His family name was Toda (later Yoshimukai), his given name was Jihei, and his given name was Jusoken or Shogetsu.
He studied under Raku Ryonyu, Kiyomizu Rokubey, Takahashi Dohachi, and Asai Shusai.
He studied pottery in Kyoto and opened his own kiln in 1804 in Juso village in Osaka (now Yodogawa Ward, Osaka City).
Jihei had no heirs, so he called his family’s Kameji to adopt his nephew Yoemon.
In 1819, under the order of Mizuno Tadakuni, the magistrate of temples and shrines, Jihei presented food baskets decorated with cranes and turtles to Tokugawa Ienari, the 11th Shogun, and received the “Kikko” seal, which is said to have given rise to the name “Kikko-yaki”.
In 1818, he was invited to the Ozu Domain in Iyo Province to teach Oniwa-yaki, and in 1834, he was invited to the Iwakuni Domain in Suo Province to engage in pottery production for two years.
In 1836, he visited Iwakuni again and fired a kiln for private business.
In 1839, he accompanied Katagiri Sadanobu, lord of the Yamato Koizumi domain, to Edo (present-day Tokyo) to run Oniwa-yaki in his Edo residence on Mukojima.

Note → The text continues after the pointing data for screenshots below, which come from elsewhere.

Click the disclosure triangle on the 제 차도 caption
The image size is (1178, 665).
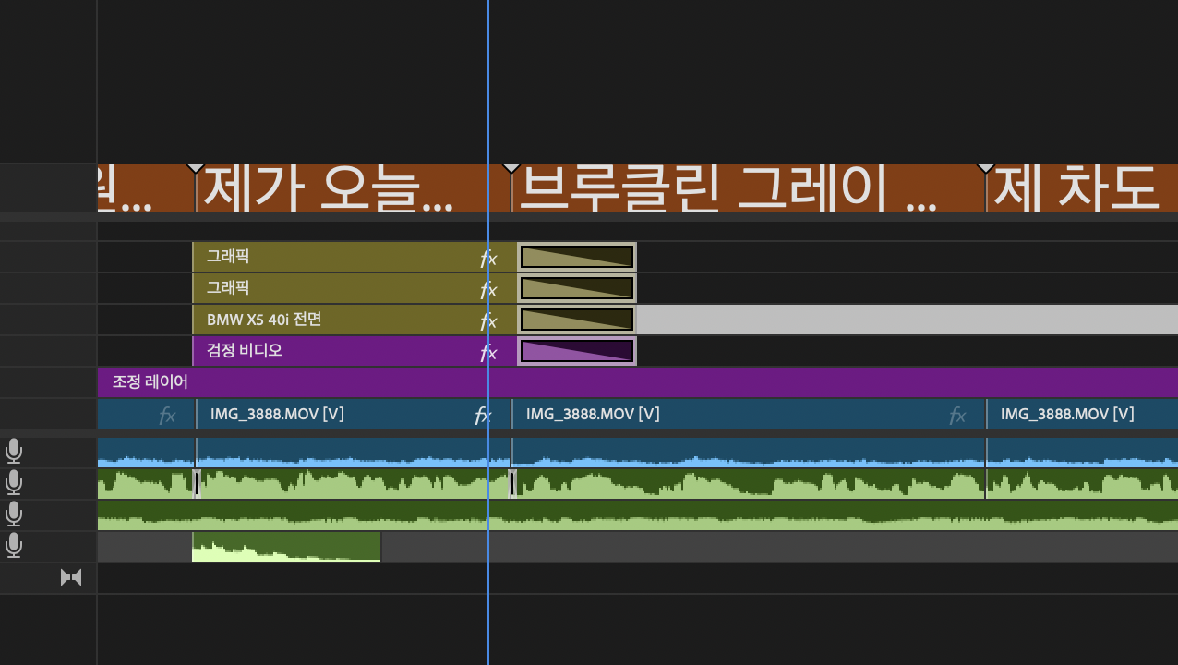point(985,166)
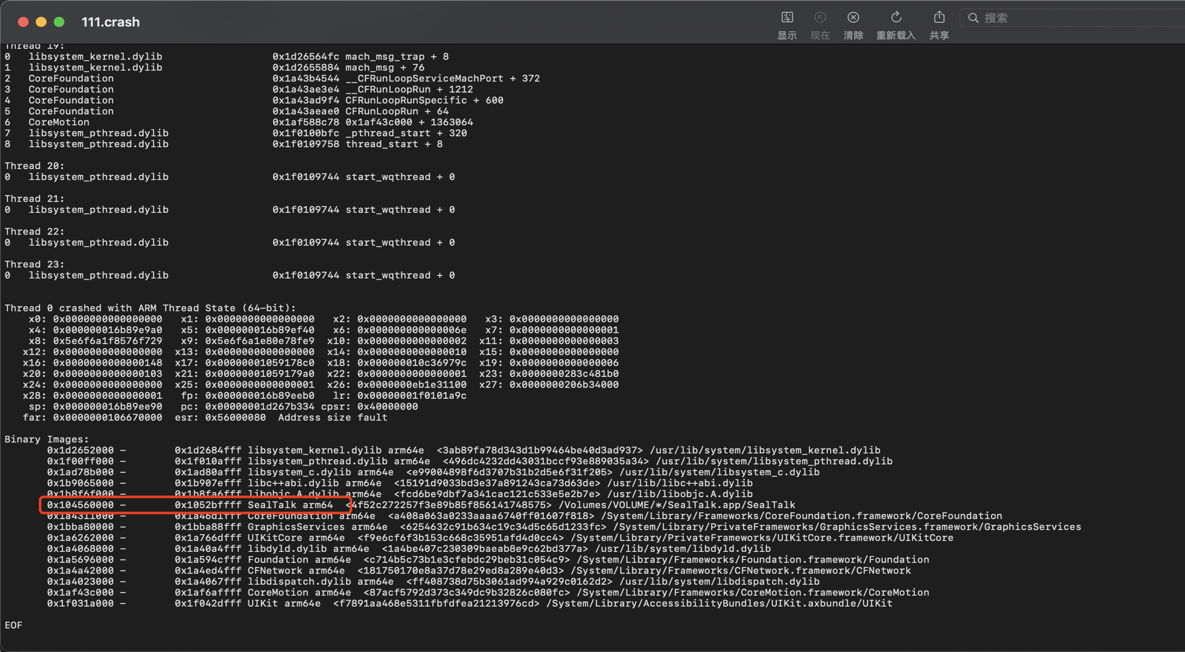Click the 'Address size fault' esr register line
Image resolution: width=1185 pixels, height=652 pixels.
[332, 417]
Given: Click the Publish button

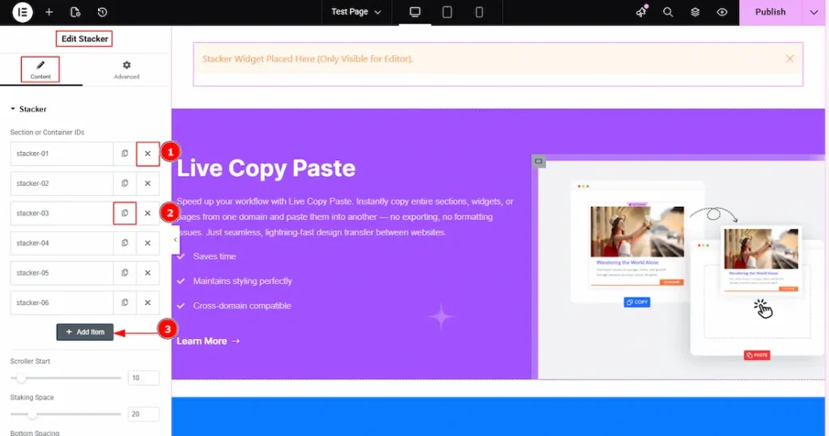Looking at the screenshot, I should point(770,12).
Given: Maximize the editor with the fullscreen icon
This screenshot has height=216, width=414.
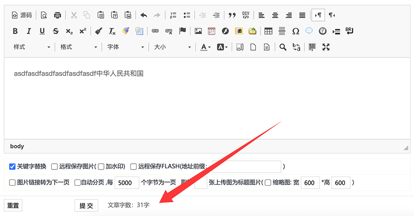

From 1845 to 1853, he was invited to the Suzaka domain in Shinano Province, where he mainly produced tea ceremony utensils at the Kosuiken kiln of Hori Naotada, the feudal lord.
He was later invited by Matsudaira Kakudo, lord of the Tsuyama domain in Mimasaka Province, to make pottery for the Mukoujima Shirahige Shrine and at the villa of Matsudaira Duke in Ushigome Kikuicho.
After Jihei’s death in 1861, Kameharu succeeded him, and in 1891, when Shogetsu became the fifth generation, the pottery was divided into “Jusoken Kikko” and “Shogetsuken Kikko”.
His adopted son Ichiro also took over Kikko pottery in Edo, but this kiln was closed around the middle of the Meiji period.